The various perspectives on Charlotte's life are all enacted by Mr. Mays in a simply splendid, genuinely artful performance. The characters include a television talk show host, more than a few brutal authoritarians, several of Charlotte's family members and friends, as well as Mr. Wright, the playwright himself. The total number of characters is 35, each with a separate voice and many with differing accents. Mr. Mays is able to render quite remarkably an American newsman whose German is inflected with a Texas drawl, but no less remarkable is that he consistently switches roles not only with vivid persuasion but also with uncannily precise timing. |
Quite aside from the technical aspects of his performance, Mr. Mays is thoroughly mesmerizing when he is inhabiting his main persona, who is, of course, Charlotte herself. He presents to us a character of steely pride and ferocious wariness, someone whose manner is so self-contained that it seems unassailable even in its most dubious claims. Whatever the truth of Charlotte's story, it is clear, from Mr. Mays's performance, that the story she tells about herself is the one she has convinced herself to believe.
Charlotte's carefully calibrated movements and her tick-tock speaking voice give off a metronomic quality, which works perfectly with the diamond-sharp direction of Moisés Kaufman. The set by Derek McLane, in which shelves and shelves of period artifacts seemingly emerge out of darkness -- where did he find all those Victrolas? -- is not only beautiful, but also completely suits the theater; Mr. McLane has adroitly made the step up in magnitude to a proscenium house on Broadway. And the lighting of David Lander is used pointedly but without fanfare to underscore the drama in the text. There are louder bells and whistles to be heard on Broadway, and more smoke and mirrors, but over all, there is no more exquisitely rendered package of stagecraft. Its modesty is a strength.

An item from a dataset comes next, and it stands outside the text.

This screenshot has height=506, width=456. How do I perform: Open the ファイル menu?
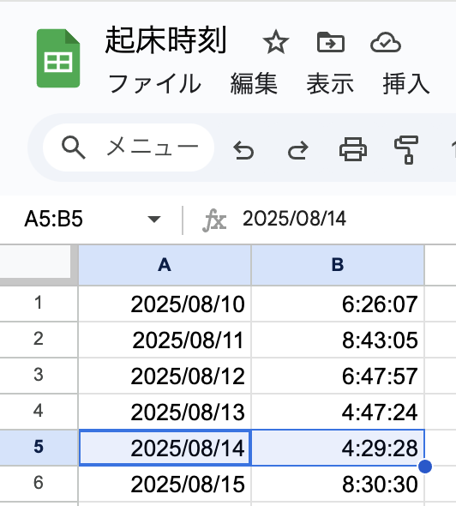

That Mr. Wright has made himself such a prominent character in his own play remains the one gnawingly imperfect aspect of ''I Am My Own Wife.'' Indeed, Charlotte's story is framed by the story of how Mr. Wright came to write her story. And what we learn from the play is that well along in Mr. Wright's work on it, he discovered that Charlotte might have been embellishing more than a few significant details. As a result, rather than being an organic part of the play, the framing device announces itself as a solution to a playwrighting problem: What happens when a fundamental presumption of a play proves dubious? How do you tell a story without confidence in it? The device works thematically; it just feels self-indulgent, conspicuously so in a work that otherwise is anything but.
Even with this caveat, however, ''I Am My Own Wife'' is the most stirring new work to appear on Broadway this fall. With nothing to recommend it but a story that is both moving and intellectually absorbing, a staging that is both careful and lovely and a performance that is a true tour de force, we should all hope that theatergoers prove that it belongs there.
I AM MY OWN WIFE
By Doug Wright; directed by Moisés Kaufman; sets by Derek McLane; lighting by David Lander; costumes by Janice Pytel; sound by Andre J. Pluess; production stage manager, Andrea Testani; production supervisor, Arthur Siccardi; general manager, Niko Companies. Presented by Delphi Productions, in association with Playwrights Horizons. At the Lyceum Theater, 149 West 45th Street, Manhattan.
WITH: Jefferson Mays (Charlotte von Mahlsdorf, et al.).